Con las mañanas tórridas de mi urbe tan fría, llegan escenas nuevas al teatro viejo de mi aldea. Actores que cambian sus fisionomías, como si fueran mutantes, actrices, disímiles, privadas de melanina. Con los años, la vida me ha dado la oportunidad de verla pasar, sonríe conmigo, en paz, yo sentado en un banco de un parque casi olvidado, con el codo derecho en la rodilla izquierda, tomándome, en el silencio, una taza de café.
Las historias, como los días, de los míos, se van volando, como gaviotas en altamar, hojas que se secan rápido y se caen, inviernos que se consumen en esferas de cristal, creadas para encerrarnos en jaulas de ignorancia, en las deudas heredada por no creer en sembrar, sólo ambicionamos cosechas, consumimos todo sin parar. Langostas verdes en campos por arar.
En mi banco favorito, el segundo, que tiene una tablita rota, al cruzar de la vieja avenida, donde se sientan conmigo miles de palomas a llorar penas o chistar, buscando entre comida chatarra migajas para engordar, puedo ver, allí, el tiempo pasar, en su espalda lleva un saco de minutos para regalar, todos recolectados de los perdidos en celular y en noches lujuriosas de bar, mientras aquellos viven su vida, la verdadera se les va, se burla de ellos al pasar, yo la miro y me invita en la noche a charlar.
Un edificio renovado, con los fondos del sudor de todos, enorme, me saluda al pasar, me cuenta que por un dólar lo podía comprar un acólito que pensaba sólo en regresar, hoy su dueño lo renta por unidades, como si fueran pedazos de cielo, a entes de otro lugar. Aquel sacristán sigue rentando para pernoctar, sus sueños enviados en contenedores de cajas de cartón, repletas de soledad, despachando remesas a la tierra donde lo van a sembrar, en su lápida el escribirán, “Murió el día que viajó a Ultramar, años después, aquí, enterramos el cuerpo”.

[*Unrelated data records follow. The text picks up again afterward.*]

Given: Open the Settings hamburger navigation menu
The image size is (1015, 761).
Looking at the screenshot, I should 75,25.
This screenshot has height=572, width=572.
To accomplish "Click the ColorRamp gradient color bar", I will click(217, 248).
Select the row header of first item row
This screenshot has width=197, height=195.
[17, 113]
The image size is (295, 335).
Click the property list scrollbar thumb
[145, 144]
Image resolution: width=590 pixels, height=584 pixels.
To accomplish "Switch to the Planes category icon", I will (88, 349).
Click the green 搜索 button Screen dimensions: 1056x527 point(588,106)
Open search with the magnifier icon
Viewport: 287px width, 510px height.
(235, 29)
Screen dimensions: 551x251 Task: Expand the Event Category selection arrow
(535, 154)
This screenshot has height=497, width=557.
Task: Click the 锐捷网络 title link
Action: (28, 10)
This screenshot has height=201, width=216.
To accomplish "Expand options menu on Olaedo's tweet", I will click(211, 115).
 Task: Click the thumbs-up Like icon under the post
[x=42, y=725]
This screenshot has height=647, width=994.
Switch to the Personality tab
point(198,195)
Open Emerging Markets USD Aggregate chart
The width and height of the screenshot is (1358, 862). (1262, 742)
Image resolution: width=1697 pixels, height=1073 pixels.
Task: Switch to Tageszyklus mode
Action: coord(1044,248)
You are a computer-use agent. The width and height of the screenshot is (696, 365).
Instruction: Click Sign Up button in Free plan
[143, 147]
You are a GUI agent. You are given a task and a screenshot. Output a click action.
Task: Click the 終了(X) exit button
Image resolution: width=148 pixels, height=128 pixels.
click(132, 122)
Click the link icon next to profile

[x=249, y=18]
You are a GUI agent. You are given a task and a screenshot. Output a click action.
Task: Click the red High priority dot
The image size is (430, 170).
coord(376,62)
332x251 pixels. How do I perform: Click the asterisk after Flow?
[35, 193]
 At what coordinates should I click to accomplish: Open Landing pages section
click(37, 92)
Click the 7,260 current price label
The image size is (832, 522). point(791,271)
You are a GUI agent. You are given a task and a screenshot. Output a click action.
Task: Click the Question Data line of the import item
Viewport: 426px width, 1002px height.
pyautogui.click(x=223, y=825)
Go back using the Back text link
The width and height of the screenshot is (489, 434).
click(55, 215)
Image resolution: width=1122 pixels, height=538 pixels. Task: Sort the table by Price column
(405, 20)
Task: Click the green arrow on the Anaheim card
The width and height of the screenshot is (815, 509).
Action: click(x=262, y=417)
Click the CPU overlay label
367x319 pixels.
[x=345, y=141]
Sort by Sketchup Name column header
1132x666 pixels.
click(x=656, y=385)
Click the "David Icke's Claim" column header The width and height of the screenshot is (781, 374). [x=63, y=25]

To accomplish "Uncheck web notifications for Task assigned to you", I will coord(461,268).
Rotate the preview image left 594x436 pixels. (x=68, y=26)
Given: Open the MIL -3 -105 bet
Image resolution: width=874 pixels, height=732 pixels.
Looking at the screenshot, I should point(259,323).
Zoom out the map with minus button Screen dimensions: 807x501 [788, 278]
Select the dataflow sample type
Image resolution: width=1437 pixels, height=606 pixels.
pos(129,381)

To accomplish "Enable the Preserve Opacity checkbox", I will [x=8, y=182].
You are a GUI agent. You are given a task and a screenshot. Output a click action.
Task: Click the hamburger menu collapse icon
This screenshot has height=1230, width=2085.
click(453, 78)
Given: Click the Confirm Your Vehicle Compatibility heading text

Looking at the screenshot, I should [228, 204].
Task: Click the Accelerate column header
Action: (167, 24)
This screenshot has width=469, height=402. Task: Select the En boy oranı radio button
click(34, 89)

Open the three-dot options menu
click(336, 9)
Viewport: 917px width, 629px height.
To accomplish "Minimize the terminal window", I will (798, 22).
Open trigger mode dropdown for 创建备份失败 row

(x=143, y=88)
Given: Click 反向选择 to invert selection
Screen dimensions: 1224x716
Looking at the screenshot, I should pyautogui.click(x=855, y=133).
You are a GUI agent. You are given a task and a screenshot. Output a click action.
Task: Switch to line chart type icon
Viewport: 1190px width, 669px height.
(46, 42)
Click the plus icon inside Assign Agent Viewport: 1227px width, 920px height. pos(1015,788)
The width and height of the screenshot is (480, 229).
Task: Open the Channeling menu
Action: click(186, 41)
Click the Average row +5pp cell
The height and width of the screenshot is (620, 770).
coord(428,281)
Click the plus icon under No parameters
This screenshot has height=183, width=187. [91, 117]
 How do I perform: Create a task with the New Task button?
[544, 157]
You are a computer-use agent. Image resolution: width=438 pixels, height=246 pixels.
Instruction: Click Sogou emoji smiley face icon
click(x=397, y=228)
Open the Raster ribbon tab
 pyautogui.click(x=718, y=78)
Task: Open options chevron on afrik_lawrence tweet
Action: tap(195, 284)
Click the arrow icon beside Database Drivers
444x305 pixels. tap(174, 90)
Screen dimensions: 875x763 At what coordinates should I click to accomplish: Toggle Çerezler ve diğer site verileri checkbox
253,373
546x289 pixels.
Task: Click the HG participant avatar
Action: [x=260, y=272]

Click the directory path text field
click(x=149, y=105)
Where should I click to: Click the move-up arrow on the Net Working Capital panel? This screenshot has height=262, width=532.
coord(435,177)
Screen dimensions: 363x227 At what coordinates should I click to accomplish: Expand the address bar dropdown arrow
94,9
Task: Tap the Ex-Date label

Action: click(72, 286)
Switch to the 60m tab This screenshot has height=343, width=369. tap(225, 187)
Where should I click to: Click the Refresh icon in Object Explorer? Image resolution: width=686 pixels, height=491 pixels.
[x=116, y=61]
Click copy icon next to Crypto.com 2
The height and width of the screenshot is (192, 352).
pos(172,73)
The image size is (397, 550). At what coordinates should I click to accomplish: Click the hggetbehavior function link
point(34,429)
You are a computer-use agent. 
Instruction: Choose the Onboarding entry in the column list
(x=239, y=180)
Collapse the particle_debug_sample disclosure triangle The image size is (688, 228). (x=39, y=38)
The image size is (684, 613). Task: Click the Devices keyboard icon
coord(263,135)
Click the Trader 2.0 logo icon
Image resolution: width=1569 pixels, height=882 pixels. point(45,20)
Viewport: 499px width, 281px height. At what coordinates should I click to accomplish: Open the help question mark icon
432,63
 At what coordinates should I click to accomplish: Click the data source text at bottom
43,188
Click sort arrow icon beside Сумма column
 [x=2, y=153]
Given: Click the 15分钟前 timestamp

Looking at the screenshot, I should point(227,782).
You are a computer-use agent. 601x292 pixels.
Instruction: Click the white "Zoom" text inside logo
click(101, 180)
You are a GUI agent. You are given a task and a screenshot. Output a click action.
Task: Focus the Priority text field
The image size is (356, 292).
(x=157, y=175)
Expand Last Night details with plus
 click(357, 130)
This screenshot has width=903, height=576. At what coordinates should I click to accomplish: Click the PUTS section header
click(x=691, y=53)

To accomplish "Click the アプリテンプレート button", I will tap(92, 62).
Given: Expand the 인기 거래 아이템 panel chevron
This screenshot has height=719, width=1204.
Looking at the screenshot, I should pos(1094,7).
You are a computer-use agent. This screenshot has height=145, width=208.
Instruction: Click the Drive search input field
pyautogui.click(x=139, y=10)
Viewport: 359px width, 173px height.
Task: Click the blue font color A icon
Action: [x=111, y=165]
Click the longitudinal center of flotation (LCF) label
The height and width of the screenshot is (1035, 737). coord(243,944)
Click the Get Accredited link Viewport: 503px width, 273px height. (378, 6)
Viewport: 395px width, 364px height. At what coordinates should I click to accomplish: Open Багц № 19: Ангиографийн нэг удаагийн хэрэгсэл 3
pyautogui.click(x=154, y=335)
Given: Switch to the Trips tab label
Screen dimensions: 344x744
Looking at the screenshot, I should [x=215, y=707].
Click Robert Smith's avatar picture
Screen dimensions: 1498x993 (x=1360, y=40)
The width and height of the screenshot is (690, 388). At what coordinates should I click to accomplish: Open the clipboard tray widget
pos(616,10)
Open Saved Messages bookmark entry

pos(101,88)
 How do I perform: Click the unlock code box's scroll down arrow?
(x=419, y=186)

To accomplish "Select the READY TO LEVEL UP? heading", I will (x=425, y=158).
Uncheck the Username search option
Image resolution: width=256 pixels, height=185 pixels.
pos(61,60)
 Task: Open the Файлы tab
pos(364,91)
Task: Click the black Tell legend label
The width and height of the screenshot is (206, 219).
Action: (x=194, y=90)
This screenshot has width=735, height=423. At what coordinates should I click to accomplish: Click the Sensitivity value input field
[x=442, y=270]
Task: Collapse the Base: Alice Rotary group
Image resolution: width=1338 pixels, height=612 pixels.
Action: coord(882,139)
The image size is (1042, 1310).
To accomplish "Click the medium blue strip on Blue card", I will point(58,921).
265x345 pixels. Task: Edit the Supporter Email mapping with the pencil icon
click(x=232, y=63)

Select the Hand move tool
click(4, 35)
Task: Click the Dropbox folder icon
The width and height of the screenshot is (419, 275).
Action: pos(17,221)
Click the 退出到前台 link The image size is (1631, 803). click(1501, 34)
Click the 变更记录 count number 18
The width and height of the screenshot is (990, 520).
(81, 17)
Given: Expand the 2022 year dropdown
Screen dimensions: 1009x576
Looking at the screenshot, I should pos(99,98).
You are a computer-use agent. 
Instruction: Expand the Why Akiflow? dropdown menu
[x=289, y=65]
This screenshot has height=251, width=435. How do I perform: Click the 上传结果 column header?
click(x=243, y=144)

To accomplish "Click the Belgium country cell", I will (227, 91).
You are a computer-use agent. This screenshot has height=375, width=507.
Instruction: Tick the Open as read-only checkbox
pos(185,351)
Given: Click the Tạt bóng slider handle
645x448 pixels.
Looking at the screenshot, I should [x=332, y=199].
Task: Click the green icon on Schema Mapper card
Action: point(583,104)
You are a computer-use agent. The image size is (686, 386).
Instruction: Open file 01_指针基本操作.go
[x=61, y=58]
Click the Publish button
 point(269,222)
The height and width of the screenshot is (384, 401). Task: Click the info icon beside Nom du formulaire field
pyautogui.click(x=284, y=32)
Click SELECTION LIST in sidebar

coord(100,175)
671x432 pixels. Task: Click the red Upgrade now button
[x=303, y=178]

El café me correr entre los colmillos, me siento vampiro de un cafetal, mis papilas jugando con cada gota, las franquean de un lado al otro, antes de dejarlas pasar. Con la esquina del ojo derecho veo una joven pareja caminar, sus manos entrelazadas, como ramas de un viñedo que produce uvas del colores del arcoíris, sus sonrisas tiernas, ejemplo para imitar. El joven de la derecha, garboso, me ve, y con los ojos me pregunta si lo voy a juzgar, le sonrío, el de la izquierda, alto, moreno, arrogante, se sonríe conmigo, yo les saludo al pasar. Recuerdo que hace unos días caminaban, por la misma acera, seis jóvenes dominicanos que hoy ya no están. Reemplazados por el color de sus bolsillos, no por el de su epidermis. Gentrificados como ratas en un palomar.
Ya se me acaba la infusión, así no puedo contar, mis ojos cámaras observadoras, mis dedos, humildes impresoras de nuestra realidad. Ven, dialoguemos, hoy, mañana nos surten en otro lugar. Somos exquisiteces en una paletera de chistes que no sabemos contar. Piensa y tómate un café conmigo, no dejemos de hablar.